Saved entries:
┌──
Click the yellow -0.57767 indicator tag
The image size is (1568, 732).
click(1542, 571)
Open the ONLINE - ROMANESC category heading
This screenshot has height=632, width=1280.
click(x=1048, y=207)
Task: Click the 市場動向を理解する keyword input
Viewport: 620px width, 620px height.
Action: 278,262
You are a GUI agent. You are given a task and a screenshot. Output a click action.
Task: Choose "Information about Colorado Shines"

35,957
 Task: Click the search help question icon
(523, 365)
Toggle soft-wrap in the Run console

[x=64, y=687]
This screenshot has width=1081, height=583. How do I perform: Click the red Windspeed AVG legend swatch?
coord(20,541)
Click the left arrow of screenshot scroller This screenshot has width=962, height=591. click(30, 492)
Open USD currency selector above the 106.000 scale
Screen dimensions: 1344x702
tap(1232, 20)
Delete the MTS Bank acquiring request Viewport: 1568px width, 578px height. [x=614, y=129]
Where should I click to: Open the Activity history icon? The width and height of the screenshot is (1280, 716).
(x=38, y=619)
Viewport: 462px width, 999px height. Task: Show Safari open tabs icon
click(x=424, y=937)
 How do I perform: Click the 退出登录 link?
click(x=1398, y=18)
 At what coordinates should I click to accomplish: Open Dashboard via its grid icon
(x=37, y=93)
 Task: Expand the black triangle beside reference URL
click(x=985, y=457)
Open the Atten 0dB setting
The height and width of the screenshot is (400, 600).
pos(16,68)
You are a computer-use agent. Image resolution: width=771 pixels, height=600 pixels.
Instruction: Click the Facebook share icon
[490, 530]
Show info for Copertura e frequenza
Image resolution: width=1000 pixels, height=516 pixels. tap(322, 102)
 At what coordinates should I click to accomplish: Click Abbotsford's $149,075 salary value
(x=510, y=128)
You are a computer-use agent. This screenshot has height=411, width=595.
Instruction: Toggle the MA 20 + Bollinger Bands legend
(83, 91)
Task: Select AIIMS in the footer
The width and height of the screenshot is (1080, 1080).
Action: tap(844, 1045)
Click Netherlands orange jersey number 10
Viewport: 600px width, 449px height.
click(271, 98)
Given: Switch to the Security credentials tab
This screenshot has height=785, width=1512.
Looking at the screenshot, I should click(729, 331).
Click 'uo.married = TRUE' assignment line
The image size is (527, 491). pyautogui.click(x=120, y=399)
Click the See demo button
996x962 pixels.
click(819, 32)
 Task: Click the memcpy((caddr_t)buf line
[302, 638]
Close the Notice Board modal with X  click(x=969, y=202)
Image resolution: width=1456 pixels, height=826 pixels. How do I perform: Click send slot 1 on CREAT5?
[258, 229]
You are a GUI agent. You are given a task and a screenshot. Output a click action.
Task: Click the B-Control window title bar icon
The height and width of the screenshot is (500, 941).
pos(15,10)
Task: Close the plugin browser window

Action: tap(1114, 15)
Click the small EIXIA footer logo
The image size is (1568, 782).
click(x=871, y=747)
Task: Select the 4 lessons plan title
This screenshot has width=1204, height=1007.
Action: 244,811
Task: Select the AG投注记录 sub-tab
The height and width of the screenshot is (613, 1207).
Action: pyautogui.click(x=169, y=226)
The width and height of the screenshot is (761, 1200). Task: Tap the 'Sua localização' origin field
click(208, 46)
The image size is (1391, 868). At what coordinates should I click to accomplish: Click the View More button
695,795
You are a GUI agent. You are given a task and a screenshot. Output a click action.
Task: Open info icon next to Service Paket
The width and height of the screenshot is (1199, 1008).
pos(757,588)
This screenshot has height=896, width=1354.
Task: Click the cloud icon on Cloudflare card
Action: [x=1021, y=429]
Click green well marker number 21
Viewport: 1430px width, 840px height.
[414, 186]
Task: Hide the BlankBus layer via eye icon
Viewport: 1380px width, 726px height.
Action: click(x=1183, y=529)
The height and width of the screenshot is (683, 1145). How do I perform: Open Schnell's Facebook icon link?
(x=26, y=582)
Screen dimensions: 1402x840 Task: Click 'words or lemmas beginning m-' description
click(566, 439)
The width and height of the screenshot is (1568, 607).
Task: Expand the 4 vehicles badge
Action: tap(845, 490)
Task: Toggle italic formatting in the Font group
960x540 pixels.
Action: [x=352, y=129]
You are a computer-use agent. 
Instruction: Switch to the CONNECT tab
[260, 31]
└──
### WHAT YOU NEED TO DO
Please give every entry again, precisely as it appears.

### SOLUTION FOR THIS EXERCISE
Click the yellow -0.57767 indicator tag
The image size is (1568, 732).
click(1542, 571)
Open the ONLINE - ROMANESC category heading
This screenshot has height=632, width=1280.
click(x=1048, y=207)
Task: Click the 市場動向を理解する keyword input
Viewport: 620px width, 620px height.
Action: 278,262
You are a GUI agent. You are given a task and a screenshot. Output a click action.
Task: Choose "Information about Colorado Shines"

35,957
 Task: Click the search help question icon
(523, 365)
Toggle soft-wrap in the Run console

[x=64, y=687]
This screenshot has width=1081, height=583. How do I perform: Click the red Windspeed AVG legend swatch?
coord(20,541)
Click the left arrow of screenshot scroller This screenshot has width=962, height=591. click(30, 492)
Open USD currency selector above the 106.000 scale
Screen dimensions: 1344x702
tap(1232, 20)
Delete the MTS Bank acquiring request Viewport: 1568px width, 578px height. [x=614, y=129]
Where should I click to: Open the Activity history icon? The width and height of the screenshot is (1280, 716).
(x=38, y=619)
Viewport: 462px width, 999px height. Task: Show Safari open tabs icon
click(x=424, y=937)
 How do I perform: Click the 退出登录 link?
click(x=1398, y=18)
 At what coordinates should I click to accomplish: Open Dashboard via its grid icon
(x=37, y=93)
 Task: Expand the black triangle beside reference URL
click(x=985, y=457)
Open the Atten 0dB setting
The height and width of the screenshot is (400, 600).
pos(16,68)
You are a computer-use agent. Image resolution: width=771 pixels, height=600 pixels.
Instruction: Click the Facebook share icon
[490, 530]
Show info for Copertura e frequenza
Image resolution: width=1000 pixels, height=516 pixels. tap(322, 102)
 At what coordinates should I click to accomplish: Click Abbotsford's $149,075 salary value
(x=510, y=128)
You are a computer-use agent. This screenshot has height=411, width=595.
Instruction: Toggle the MA 20 + Bollinger Bands legend
(83, 91)
Task: Select AIIMS in the footer
The width and height of the screenshot is (1080, 1080).
Action: tap(844, 1045)
Click Netherlands orange jersey number 10
Viewport: 600px width, 449px height.
click(271, 98)
Given: Switch to the Security credentials tab
This screenshot has height=785, width=1512.
Looking at the screenshot, I should click(729, 331).
Click 'uo.married = TRUE' assignment line
The image size is (527, 491). pyautogui.click(x=120, y=399)
Click the See demo button
996x962 pixels.
click(819, 32)
 Task: Click the memcpy((caddr_t)buf line
[302, 638]
Close the Notice Board modal with X  click(x=969, y=202)
Image resolution: width=1456 pixels, height=826 pixels. How do I perform: Click send slot 1 on CREAT5?
[258, 229]
You are a GUI agent. You are given a task and a screenshot. Output a click action.
Task: Click the B-Control window title bar icon
The height and width of the screenshot is (500, 941).
pos(15,10)
Task: Close the plugin browser window

Action: tap(1114, 15)
Click the small EIXIA footer logo
The image size is (1568, 782).
click(x=871, y=747)
Task: Select the 4 lessons plan title
This screenshot has width=1204, height=1007.
Action: 244,811
Task: Select the AG投注记录 sub-tab
The height and width of the screenshot is (613, 1207).
Action: pyautogui.click(x=169, y=226)
The width and height of the screenshot is (761, 1200). Task: Tap the 'Sua localização' origin field
click(208, 46)
The image size is (1391, 868). At what coordinates should I click to accomplish: Click the View More button
695,795
You are a GUI agent. You are given a task and a screenshot. Output a click action.
Task: Open info icon next to Service Paket
The width and height of the screenshot is (1199, 1008).
pos(757,588)
This screenshot has height=896, width=1354.
Task: Click the cloud icon on Cloudflare card
Action: [x=1021, y=429]
Click green well marker number 21
Viewport: 1430px width, 840px height.
[414, 186]
Task: Hide the BlankBus layer via eye icon
Viewport: 1380px width, 726px height.
Action: click(x=1183, y=529)
The height and width of the screenshot is (683, 1145). How do I perform: Open Schnell's Facebook icon link?
(x=26, y=582)
Screen dimensions: 1402x840 Task: Click 'words or lemmas beginning m-' description
click(566, 439)
The width and height of the screenshot is (1568, 607).
Task: Expand the 4 vehicles badge
Action: tap(845, 490)
Task: Toggle italic formatting in the Font group
960x540 pixels.
Action: [x=352, y=129]
You are a computer-use agent. 
Instruction: Switch to the CONNECT tab
[260, 31]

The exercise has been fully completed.